━━━━━ Source data

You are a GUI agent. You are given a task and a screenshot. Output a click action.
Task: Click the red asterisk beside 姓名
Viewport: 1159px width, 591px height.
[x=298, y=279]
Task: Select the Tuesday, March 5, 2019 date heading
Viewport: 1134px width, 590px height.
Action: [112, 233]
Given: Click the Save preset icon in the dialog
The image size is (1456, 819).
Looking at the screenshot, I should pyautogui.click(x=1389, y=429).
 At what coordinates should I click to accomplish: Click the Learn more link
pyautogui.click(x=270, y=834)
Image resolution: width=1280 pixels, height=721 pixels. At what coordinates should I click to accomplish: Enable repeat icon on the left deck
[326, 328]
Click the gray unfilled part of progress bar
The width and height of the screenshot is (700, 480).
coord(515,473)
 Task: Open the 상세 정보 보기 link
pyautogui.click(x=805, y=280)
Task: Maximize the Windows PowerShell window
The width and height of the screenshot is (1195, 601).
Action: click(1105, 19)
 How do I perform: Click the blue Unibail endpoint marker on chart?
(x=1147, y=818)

━━━━━━━━━━

Once the line containing "The width and height of the screenshot is (1195, 601)." is found, please retype it and every remaining line of the listing above, exactly, with nothing else.

The width and height of the screenshot is (1195, 601).
Action: click(1105, 19)
 How do I perform: Click the blue Unibail endpoint marker on chart?
(x=1147, y=818)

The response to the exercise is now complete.